RESEAU DE LA NOUVELLE et des formes courtes

Le petit sapin de Noël – Stella Gibbons – Héloïse d’Ormesson, 2018

par BN

Un peu tard en saison pour chroniquer un livre qui porte ce titre ? C’est sûr, mais dans ce cas, impossible d’anticiper car ledit livre est arrivé à titre de cadeau… au pied du sapin, justement. Et puis, « Le petit sapin de Noël » n’est que le titre de la nouvelle éponyme, les autres et même celle-là, en fait, parlent de tout autre chose.
De quoi ? Essentiellement, de la difficulté que l’auteure a bien connue d’être née femme au début du XXe siècle et de trouver sa place dans la société des années 30, encore très machiste mais où certaines commencent à secouer le cocotier. Les héroïnes des quinze nouvelles qui composent ce recueil ne se ressemblent pas mais elles ont un point commun : elles font partie d’une génération sacrifiée, qui a « essuyé les plâtres » et fait bouger les codes des relations hommes/femmes, mais s’aperçoit avec tristesse qu’aux yeux de la génération suivante, tout ce qu’elles ont conquis est considéré comme acquis depuis toujours et que nul(le) ne se souvient même de leur combat.
Et pourtant, elles en ont fait, du chemin, avec en commun un même désir, celui d’exister, sans les hommes s’il le fallait, avec les hommes si ceux-ci consentaient à faire au moins la moitié de la route… Mais ce n’était pas donné d’avance et celles qui se sont crues trop vite arrivées et même revenues de tout ne sont pas au bout de leurs peines. Ainsi Miss Roscoe fait le récit de sa vie : « George et moi, nous nous connaissions depuis l’enfance. Quand j’ai eu trente-cinq ans, nous nous sommes fiancés […]. J’avais œuvré pour la Cause toute ma vie et c’était un homme intelligent, qui savait ce qu’elle représentait pour moi. […] Il m’avait attendue et il était absolument d’accord pour me partager avec la Cause, mais cela ne me suffisait pas.
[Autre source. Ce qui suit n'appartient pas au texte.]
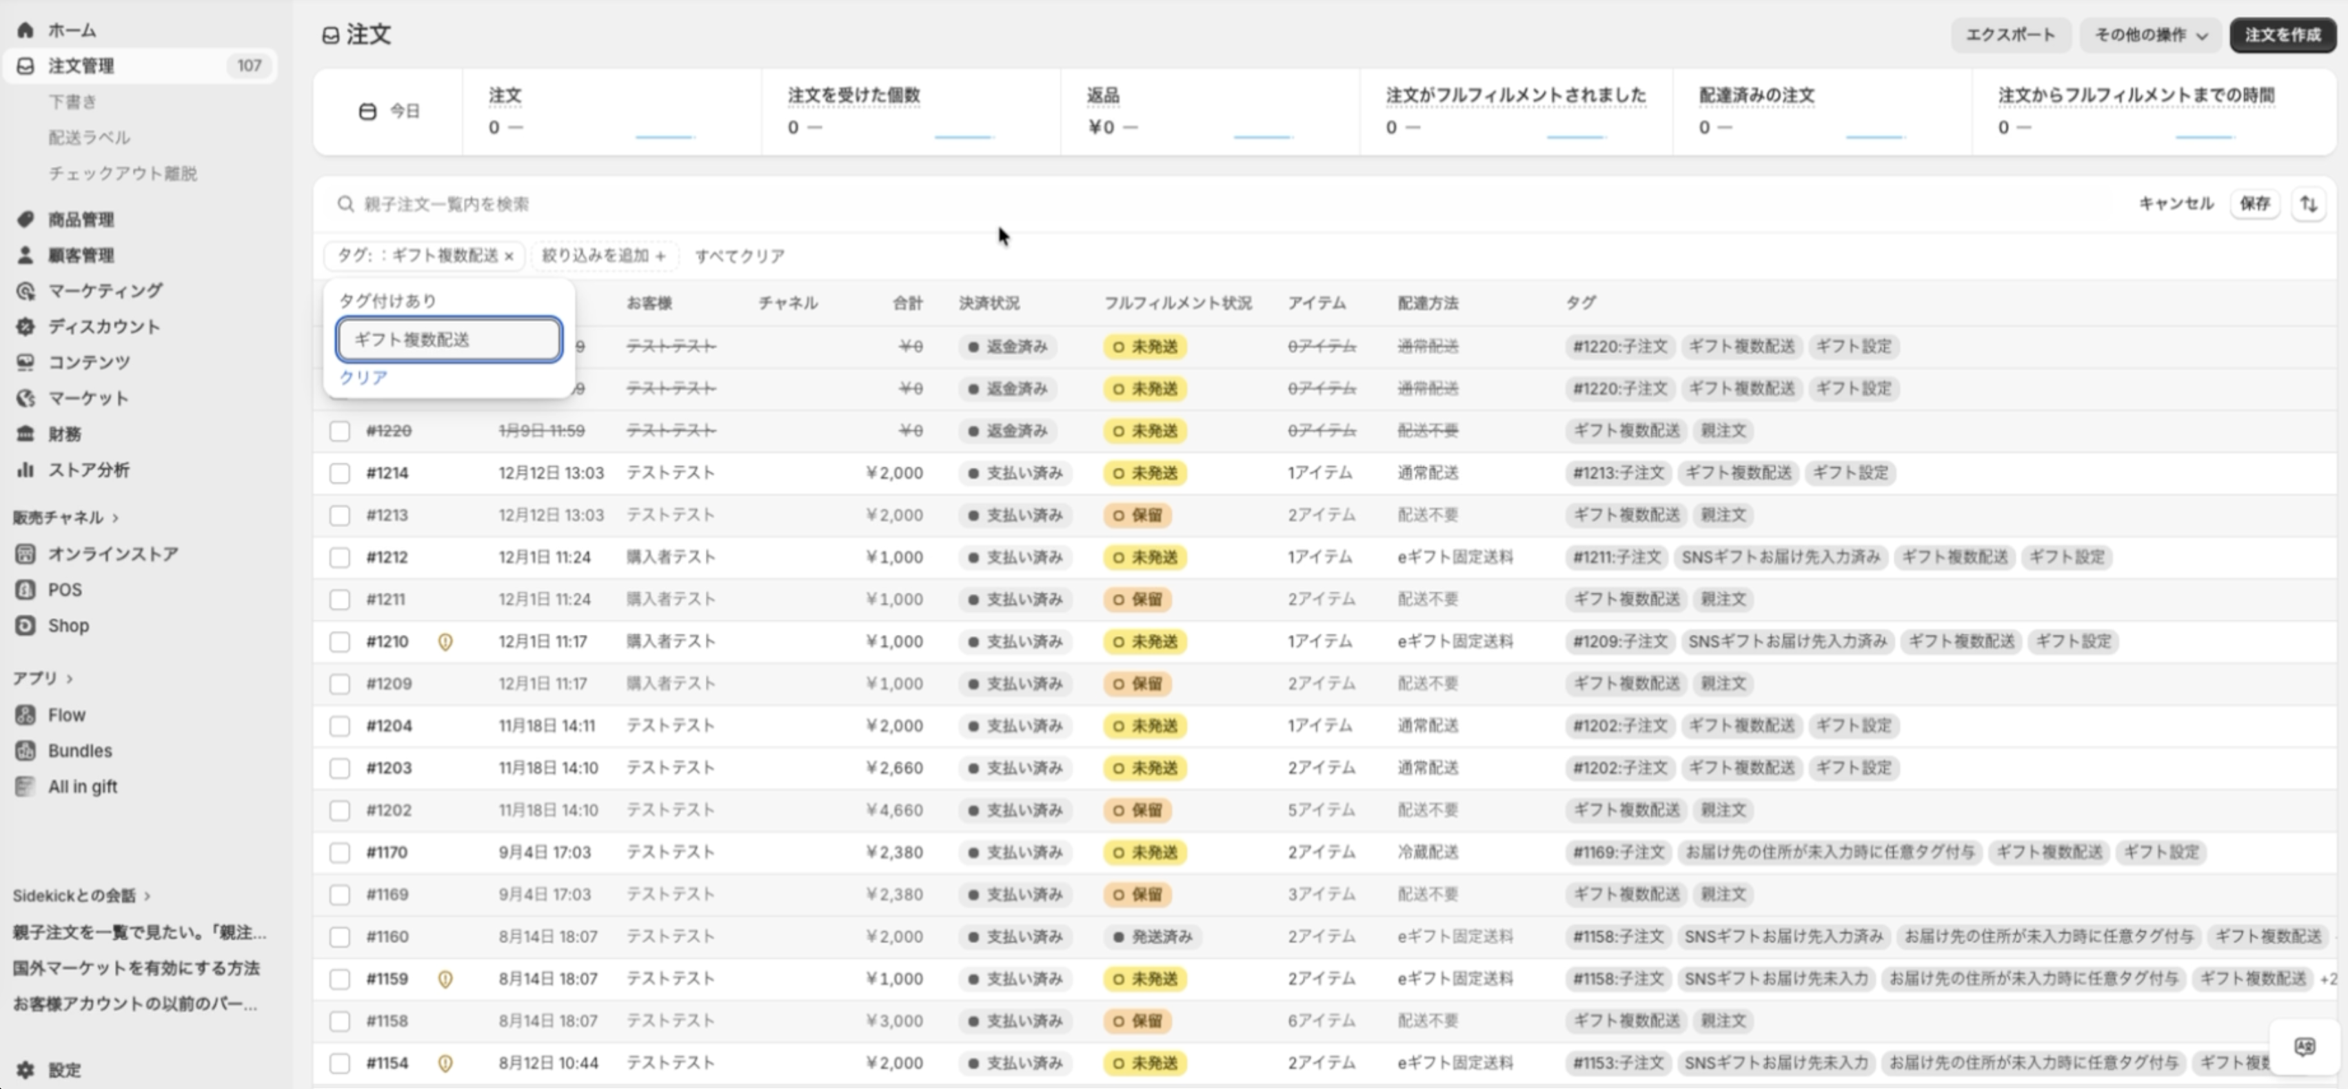The height and width of the screenshot is (1089, 2348).
Task: Open the calendar 今日 date selector
Action: tap(388, 111)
Je voulais être aussi libre que si je n’avais pas été mariée, libre de tout donner à la Cause. Mais George ne voyait pas les choses ainsi. J’ai donc rompu nos fiançailles. » Triste bilan, donc, mais tout espoir n’est pas perdu : Miss Roscoe va tardivement tomber sous le charme d’un homme qui… Nous n’en dirons pas plus, d’autant qu’elle n’est qu’un exemple, significatif, certes, mais loin d’être unique : pour chacune de ces quinze femmes, si les causes de leur mal-être sont les mêmes, l’itinéraire est différent et la conclusion de la nouvelle aussi.
Celle-ci est d’ailleurs souvent très elliptique, c’est à peine une chute, elle suggère mais n’impose pas, à la manière « so british » aussi éloignée du pathos que possible et toujours saupoudrée d’un zeste d’humour. C’est parfois très déconcertant pour le lecteur français cartésien qui aime qu’on lui mette les points sur les i, mais on s’habitue et on finit par aimer cette latitude qui est laissée au lecteur d’imaginer la suite. Pour ma part, cette première balade dans l’univers de Stella Gibbons m’a donné envie d’en connaître davantage et, pourquoi pas, de lire un de ses romans.